• **Text excerpt**:
++++++++
Thanks to a new study, It certainly looks that way!

But let's back up for a second.

The prevalence of peanut allergy in the U.S. has risen more than 300 percent since 1997. Then last year, a team of British researchers discovered a promising—if somewhat controversial—method for reversing those numbers: the early introduction of peanuts.

For the study, infants with a high risk of developing an allergy to peanuts (those who already had eczema or egg allergies or both) were given peanuts frequently between the ages of four and 11 months. The result? Kids who tried peanuts as infants had an 81 percent lower rate of peanut allergy by the time they were 5 years old, compared with kids who had avoided them.

The study was met with controversy, however, as it went against doctors' standard recommendation that parents refrain from giving allergy-triggering foods to kids until they were older, because young immune systems couldn't yet handle them.

But now a new study published last week in the New England Journal of Medicine backs up the early introduction theory. Using the same children who took part in 2015, researchers found early exposure to peanuts protects kids from developing peanut allergies even after they later go a full year without eating them.

"There was no statistically significant increase in allergy after 12 months of avoidance, in those who had consumed peanut during the [2015] trial," the study authors said. "Four years of consuming peanuts was sufficient to induce stable unresponsiveness to peanut, independent of the level of subsequent consumption of peanut."

Pretty reassuring news! But don't go crazy with the Skippy just yet. The study authors said that more research is still needed to determine if the protective benefits of the early peanut intervention last long term. Which means it's probably a good idea to consult with an allergist or pediatrician before you start spreading on the smiles.
++++++++
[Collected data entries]
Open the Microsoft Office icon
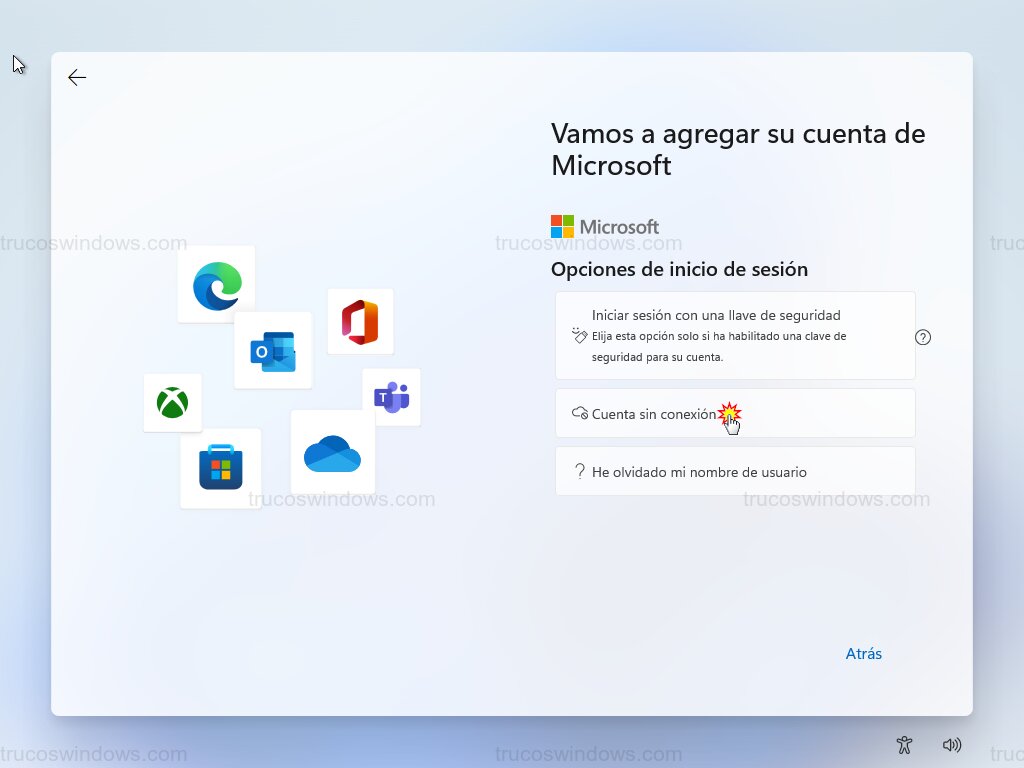This screenshot has width=1024, height=768. [360, 321]
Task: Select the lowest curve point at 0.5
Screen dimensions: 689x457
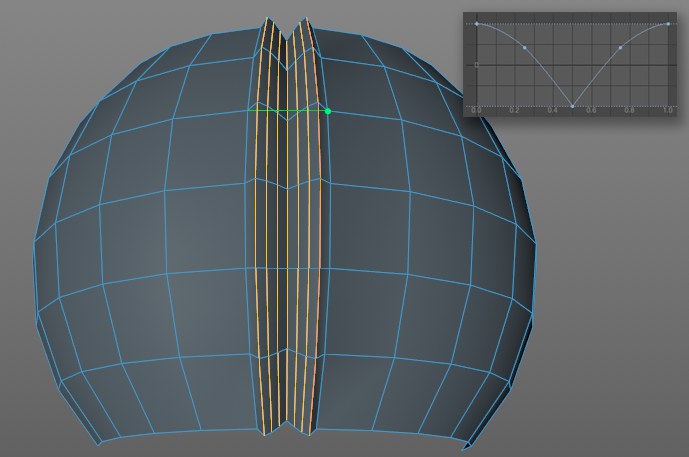Action: pos(572,105)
++++++++
• **Required work**:
- 1) Rewrite the paragraph of the peanut allergy article that begins "For the study, infants with a high risk" as a short bulleted list, keeping its main facts.
- 2) Using the peanut allergy article, say whether each statement agrees with it, answering yes or no and quoting the deciding words: (a) Peanut allergy in the U.S. has become more than 300 percent more common since 1997. (b) The new study appeared in the Journal of the American Medical Association. (c) The study authors consider the long-term protective benefits of early peanut introduction already established.
- 3) Transcribe the passage of the peanut allergy article starting at "The study was" and ending at "yet handle them.".

• **Answers to the problems**:
- 1)
- Infants at high risk of peanut allergy (those who already had eczema, egg allergies, or both) took part.
- They were given peanuts frequently between the ages of four and 11 months.
- By age 5, kids who tried peanuts as infants had an 81 percent lower rate of peanut allergy than kids who had avoided them.

- 2)
(a) Yes: "The prevalence of peanut allergy in the U.S. has risen more than 300 percent since 1997."
(b) No: "a new study published last week in the New England Journal of Medicine"
(c) No: "more research is still needed to determine if the protective benefits of the early peanut intervention last long term"

- 3)
The study was met with controversy, however, as it went against doctors' standard recommendation that parents refrain from giving allergy-triggering foods to kids until they were older, because young immune systems couldn't yet handle them.